= Adam Storey Farrar =

English churchman and academic

Adam Storey Farrar, DD (1826–1905) was an English churchman and academic, Professor of Divinity and Ecclesiastical History at the University of Durham from 1864.

==Life==
Born in London on 20 April 1820, he was son of Abraham Eccles Farrar, president of the Wesleyan conference, by his second wife, Elizabeth, daughter of Adam Storey of Leeds. Educated at the Liverpool Institute, he matriculated in 1844 at St. Mary Hall, Oxford, obtaining a first class in the final classical school and a second in mathematics, and graduating B.A. in 1850. In 1851 he was the first winner of the prize founded in memory of Thomas Arnold, with an essay on The Causes of the Greatness and Decay of the Town of Carthage, and in the following year proceeded M.A. and was elected Michel fellow of The Queen's College. In two successive years, 1853 and 1854, he won the Denyer prize for a theological essay, on The Doctrine of the Trinity, and Original Sin.

Ordained deacon in 1852 and priest in 1853, Farrar became tutor at Wadham College in 1855, and acted both as mathematical moderator and examiner in classics in 1856. He was appointed preacher at the Chapel Royal, Whitehall (1858) and Bampton lecturer (1862); and became B.D. and D.D. in 1864.

In 1864 Farrar was appointed professor at Durham, and in 1878 he became canon of Durham Cathedral. He was elected an honorary fellow of Queen's College, Oxford in late 1902.

Farrar married in 1864 Sarah Martha Wood (1824–1905), daughter of Robert Wood, a Wesleyan minister.

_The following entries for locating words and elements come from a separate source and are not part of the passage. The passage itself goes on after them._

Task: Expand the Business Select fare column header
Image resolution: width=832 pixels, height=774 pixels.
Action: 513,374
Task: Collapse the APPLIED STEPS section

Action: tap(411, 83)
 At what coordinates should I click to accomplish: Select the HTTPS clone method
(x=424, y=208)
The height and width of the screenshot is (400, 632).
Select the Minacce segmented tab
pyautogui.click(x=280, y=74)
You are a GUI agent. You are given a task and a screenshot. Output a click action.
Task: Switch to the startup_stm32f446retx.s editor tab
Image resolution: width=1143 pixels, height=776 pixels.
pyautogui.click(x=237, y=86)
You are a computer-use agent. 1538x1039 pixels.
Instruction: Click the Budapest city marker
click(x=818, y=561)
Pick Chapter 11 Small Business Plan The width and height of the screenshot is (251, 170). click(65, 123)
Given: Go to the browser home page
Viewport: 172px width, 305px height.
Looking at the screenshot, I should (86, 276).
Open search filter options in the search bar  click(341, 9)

He died at Durham on 11 June 1905, without issue.

==Works==
While at Oxford Farrar published his major work, Science in Theology, Sermons before the University of Oxford, in 1859, followred by A Critical History of Free Thought, the Bampton Lectures in 1862. In the former he sought "to bring some of the discoveries and methods of the physical and moral sciences to bear upon theoretic questions of theology".